While studying law at the University of Coimbra, Alegre was noticed for his opposition to António de Oliveira Salazar's dictatorial government - the Estado Novo regime. He was conscripted, and sent to the Azores and later to Portuguese Angola, where his involvement in an attempt to military rebellion led to his imprisonment. After serving his prison term in Luanda, he returned to Coimbra, before going into exile in 1964. As a student at the University of Coimbra he was a very active figure of the Associação Académica de Coimbra, the university's student's union, while member of the governing body, athlete and cultural agent (poetry and theatre). He would never graduate in law.

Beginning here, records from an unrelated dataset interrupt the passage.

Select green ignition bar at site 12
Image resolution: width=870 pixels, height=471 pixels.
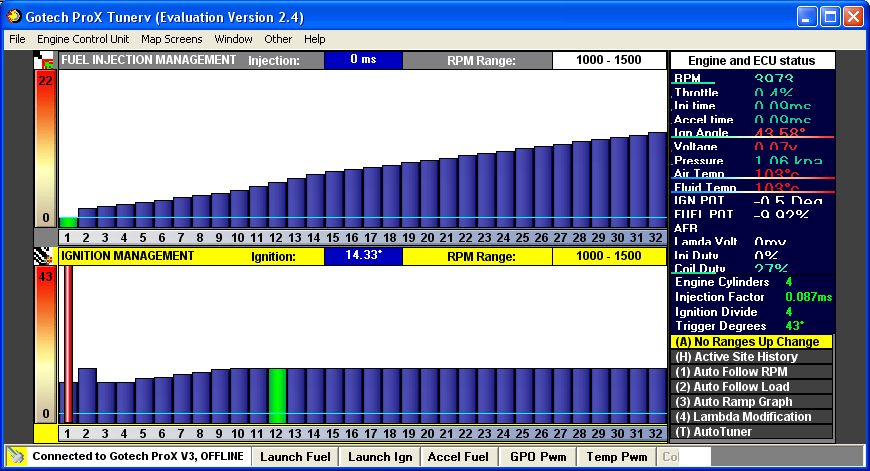click(x=277, y=395)
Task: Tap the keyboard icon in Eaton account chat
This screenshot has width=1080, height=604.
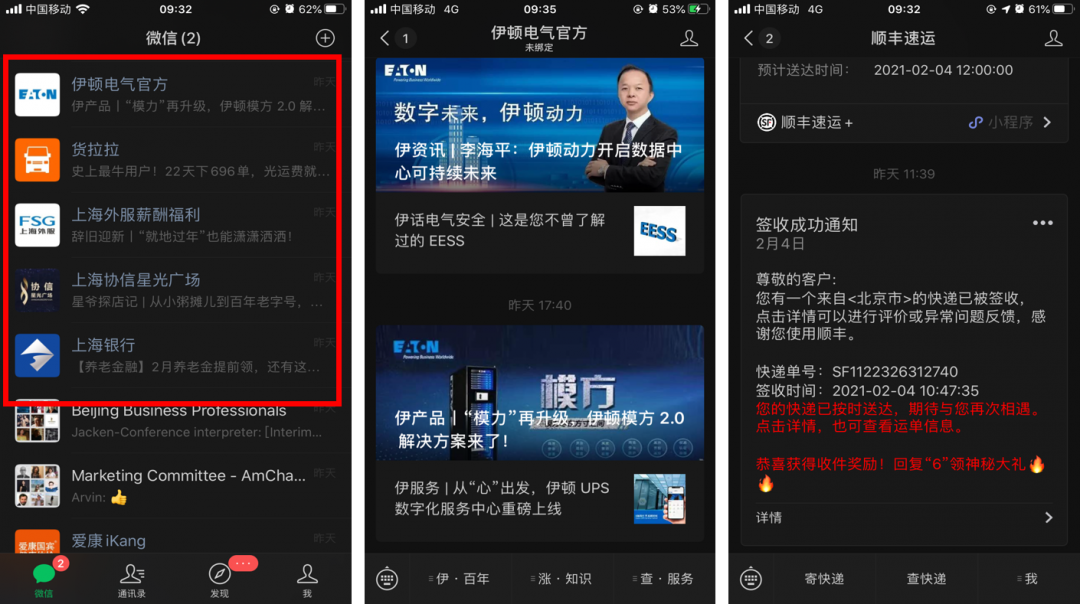Action: [x=387, y=578]
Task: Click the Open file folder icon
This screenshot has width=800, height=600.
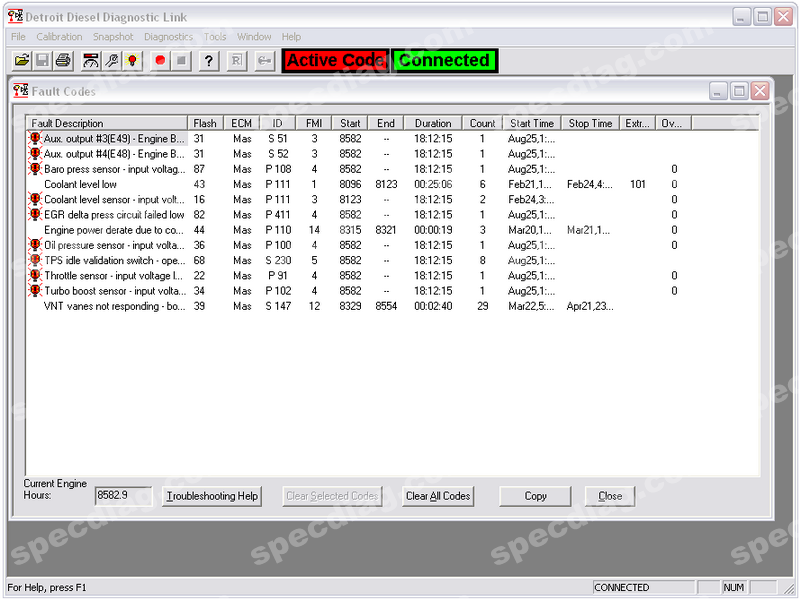Action: [x=22, y=61]
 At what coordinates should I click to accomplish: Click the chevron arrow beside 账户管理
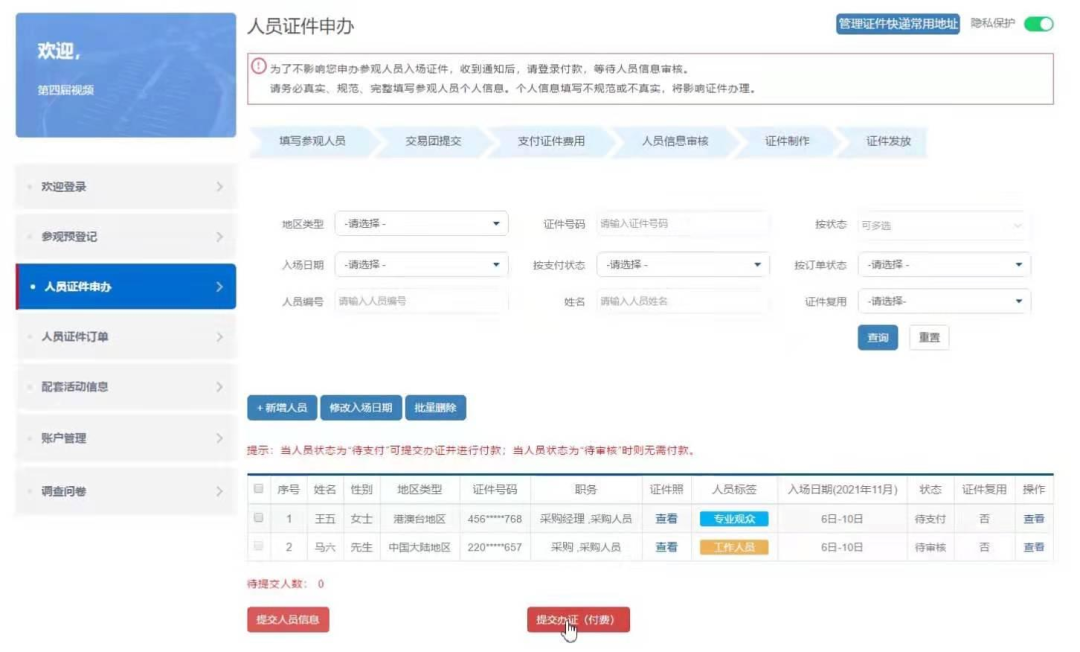(220, 438)
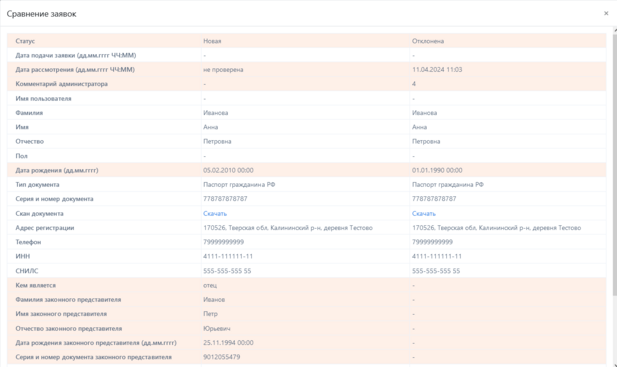Click the review date 11.04.2024 11:03
Image resolution: width=617 pixels, height=367 pixels.
tap(437, 70)
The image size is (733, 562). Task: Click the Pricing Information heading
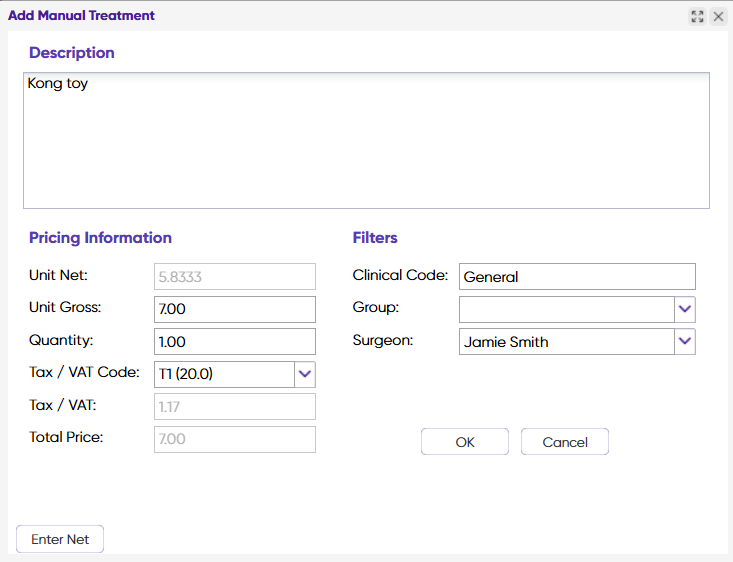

He would live the next ten years in Algiers, where he was one of the main voices of a radio station directed to Portugal, Rádio Voz da Liberdade (Freedom's Voice), also called Rádio Argel, from where he reportedly led a series of activities supporting African forces opposing the Portuguese military intervention in the Portuguese Colonial War, including by airing privileged information regarding Portuguese strategy in the theater of war. The distribution of his first books was forbidden by Salazar's government, so they circulated in samizdat form. Alegre returned to Portugal in 1974, one week after the Carnation Revolution.

He joined the Socialisty Party almost immediately, and was elected to Parliament in every election since 1975. He is currently one of the vice-presidents of Parliament, and sits in the President's advisory Council of State.

Several of his poems were made into songs, sung among others by Zeca Afonso and Adriano Correia de Oliveira, and played by Carlos Paredes. His words were set to music by Tony Haynes on world jazz ensemble Grand Union Orchestra's 1997 album, The Rhythm of Tides.

One of his poems Uma flor de verde pinho won 1976's Festival RTP da Canção, who represented Portugal in Eurovision Song Contest.

In 2004, he lost to José Sócrates a bid for the party leadership.

In 2005, a statue in his honour was erected in Coimbra.

On 24 September 2005, he announced that he would be a candidate in the 2006 Portuguese presidential election, despite his party's official support for former president Mário Soares as a candidate. On the elections held 22 January 2006, he ended up collecting 20.7% of the valid votes (the second largest amount after the elected President, Cavaco Silva, and ahead of his party's official candidate Mário Soares).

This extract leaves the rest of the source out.